# I would, would you..?



## Muttley1900 (Dec 23, 2008)

As some of us S1 owners are not in a vm cabled area and therefore the current offering from VM is not available to us, would you, if TiVo/VM were to launch a freeview TiVo (that say offered some of VM's on demand stuff via broadband and maybe links into iplayer etc etc) sign up for it? And if yes, what would you be willing to pay for it.

I think I'd go as high as £400 for the unit (if it was mine to keep) and prob circa £10 a month subscription (or in other words, turn the clock back 10 years, but with today's technology  ). 

J.


----------



## DB70+ (Jan 31, 2011)

Possibly

But as the VM Tivo is lease only, I would not want pay too much for it.

As I am with a lifetime licence S1, I am not sure of the £10 p m either

Yes, up-to-date technology but still needs to be the right price.

D


----------



## BrianHughes (Jan 21, 2001)

I'd grab it with both hands. No question.


----------



## Mark Bennett (Sep 17, 2001)

Problem is, some of us won't get Freeview for another year or so. (And even then I have reservations as to the quality some will receive - for instance the analogue signal where I live is not usable).
So I'd want one that can control the Sky box - just as my S1 does....


----------



## mikerr (Jun 2, 2005)

I'd be surprised if there's any market for a freeview PVR over £200 
- the market is saturated with freeview PVRs for as little as £60

Then good luck trying to sell a subscription on top of that !

The only way to get people to pay a sub is for extra channels (i.e. sky/virgin) or extra content ( BT Vision).

So while VM/TiVo could develop a BT Vision clone (Freeview PVR with some downloadable content over ADSL), nationwide broadband isn't ready for a full IPTV implementation.

How well is BT Vision doing ?



Mark Bennett said:


> So I'd want one that can control the Sky box - just as my S1 does....


I think the days of recompressing an input like the S1 does are long over.


----------



## Automan (Oct 29, 2000)

Mark Bennett said:


> Problem is, some of us won't get Freeview for another year or so. (And even then I have reservations as to the quality some will receive - for instance the analogue signal where I live is not usable).
> So I'd want one that can control the Sky box - just as my S1 does....


Likewise and I think when we do get Freeview our local transmitter, Newhaven will not get the full line-up.

Automan.


----------



## Pete77 (Aug 1, 2006)

What is actually needed is a software only version of Tivo that can run on a PC like Windows MCE with any required mixed combination of tuner hardware like one DTT (Freeview) and two satellite tuners and/or a mix of both SD and HD channel compatible tuners..

That overcomes the need to redigitise the signal etc involved with a standalone Tivo.

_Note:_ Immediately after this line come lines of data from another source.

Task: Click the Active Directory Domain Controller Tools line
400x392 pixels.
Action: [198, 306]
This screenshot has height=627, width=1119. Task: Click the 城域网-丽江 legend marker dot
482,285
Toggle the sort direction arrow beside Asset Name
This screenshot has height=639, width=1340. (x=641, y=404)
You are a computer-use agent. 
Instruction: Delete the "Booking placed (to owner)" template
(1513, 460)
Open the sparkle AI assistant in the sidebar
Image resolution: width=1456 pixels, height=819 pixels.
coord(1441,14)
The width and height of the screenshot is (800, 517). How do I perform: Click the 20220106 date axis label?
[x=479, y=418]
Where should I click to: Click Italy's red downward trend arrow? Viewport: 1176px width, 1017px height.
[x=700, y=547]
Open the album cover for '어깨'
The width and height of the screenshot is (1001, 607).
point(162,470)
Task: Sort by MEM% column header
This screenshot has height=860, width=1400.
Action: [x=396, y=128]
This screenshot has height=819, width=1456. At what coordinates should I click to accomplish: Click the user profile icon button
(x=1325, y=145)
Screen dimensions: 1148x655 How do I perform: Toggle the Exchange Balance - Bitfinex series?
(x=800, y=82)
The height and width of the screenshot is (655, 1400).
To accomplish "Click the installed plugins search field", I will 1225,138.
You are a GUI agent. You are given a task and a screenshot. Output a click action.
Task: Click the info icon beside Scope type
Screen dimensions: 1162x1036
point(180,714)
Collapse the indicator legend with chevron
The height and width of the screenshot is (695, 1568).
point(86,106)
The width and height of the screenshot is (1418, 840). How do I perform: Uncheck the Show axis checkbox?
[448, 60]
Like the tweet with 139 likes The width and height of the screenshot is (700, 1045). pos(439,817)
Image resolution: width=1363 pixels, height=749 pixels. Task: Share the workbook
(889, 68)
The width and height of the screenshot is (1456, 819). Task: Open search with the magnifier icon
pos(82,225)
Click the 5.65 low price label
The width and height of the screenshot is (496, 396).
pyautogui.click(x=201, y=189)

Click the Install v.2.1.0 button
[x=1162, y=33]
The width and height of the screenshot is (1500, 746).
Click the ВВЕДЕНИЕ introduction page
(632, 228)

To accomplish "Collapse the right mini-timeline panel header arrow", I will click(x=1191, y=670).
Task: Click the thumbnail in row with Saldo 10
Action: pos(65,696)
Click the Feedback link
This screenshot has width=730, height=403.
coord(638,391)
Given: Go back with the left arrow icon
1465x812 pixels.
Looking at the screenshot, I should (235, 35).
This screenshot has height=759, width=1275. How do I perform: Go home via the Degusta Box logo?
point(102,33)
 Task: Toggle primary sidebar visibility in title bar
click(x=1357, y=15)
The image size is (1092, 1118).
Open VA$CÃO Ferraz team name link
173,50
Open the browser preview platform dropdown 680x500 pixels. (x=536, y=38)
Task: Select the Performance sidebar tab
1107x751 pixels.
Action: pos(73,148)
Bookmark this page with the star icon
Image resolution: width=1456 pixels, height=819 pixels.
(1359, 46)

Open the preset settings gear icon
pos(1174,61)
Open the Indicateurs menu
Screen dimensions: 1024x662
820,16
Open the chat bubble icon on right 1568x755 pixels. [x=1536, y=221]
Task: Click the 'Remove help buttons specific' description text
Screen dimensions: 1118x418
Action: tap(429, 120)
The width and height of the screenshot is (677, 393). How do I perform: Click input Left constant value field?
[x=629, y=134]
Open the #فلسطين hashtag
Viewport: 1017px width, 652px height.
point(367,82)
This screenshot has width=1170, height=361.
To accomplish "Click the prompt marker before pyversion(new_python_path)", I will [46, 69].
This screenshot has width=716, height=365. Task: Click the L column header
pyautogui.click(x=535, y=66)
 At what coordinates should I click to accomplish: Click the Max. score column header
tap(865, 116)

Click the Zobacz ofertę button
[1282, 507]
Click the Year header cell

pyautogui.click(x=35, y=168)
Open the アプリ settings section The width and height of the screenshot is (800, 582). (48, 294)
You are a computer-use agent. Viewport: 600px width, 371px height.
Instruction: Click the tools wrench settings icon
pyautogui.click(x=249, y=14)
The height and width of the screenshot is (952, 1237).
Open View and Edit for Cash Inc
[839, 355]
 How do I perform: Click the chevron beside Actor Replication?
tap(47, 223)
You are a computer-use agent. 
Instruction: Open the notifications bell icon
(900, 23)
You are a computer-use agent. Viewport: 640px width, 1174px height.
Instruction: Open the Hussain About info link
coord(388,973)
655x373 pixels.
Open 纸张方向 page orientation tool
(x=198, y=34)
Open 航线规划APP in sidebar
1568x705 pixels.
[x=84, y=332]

I believe that Tivo already has such a product but that sadly they will not be distributing it in the UK to work with a UK based EPG due to their exclusive deal with Virgin Media.:down::down::down:


----------



## mikerr (Jun 2, 2005)

It didn't sell well in the US (and was not very good by all accounts)
- that's why there was no UK version - nothing to do with the Virgin deal.

"Sales of Nero Liquid TV™ | Tivo PC® were discontinued on December 30th, 2009"
http://www.nero.com/enu/support-liquidtv.html


----------



## ramtops (Sep 26, 2005)

Muttley1900 said:


> As some of us S1 owners are not in a vm cabled area and therefore the current offering from VM is not available to us, would you, if TiVo/VM were to launch a freeview TiVo (that say offered some of VM's on demand stuff via broadband and maybe links into iplayer etc etc) sign up for it? And if yes, what would you be willing to pay for it.
> 
> I think I'd go as high as £400 for the unit (if it was mine to keep) and prob circa £10 a month subscription (or in other words, turn the clock back 10 years, but with today's technology  ).
> 
> J.


Potential problem with that for me is my download limit with the vileness that is Karoo Broadband here in Hull


----------



## ramtops (Sep 26, 2005)

Pete77 said:


> What is actually needed is a software only version of Tivo that can run on a PC like Windows MCE


Nooo - no Windows machines in this house, thankyouverymuch!


----------



## velocitysurfer1 (Sep 6, 2006)

... But I want a modern TiVo that uses Sky or freesat as its source. 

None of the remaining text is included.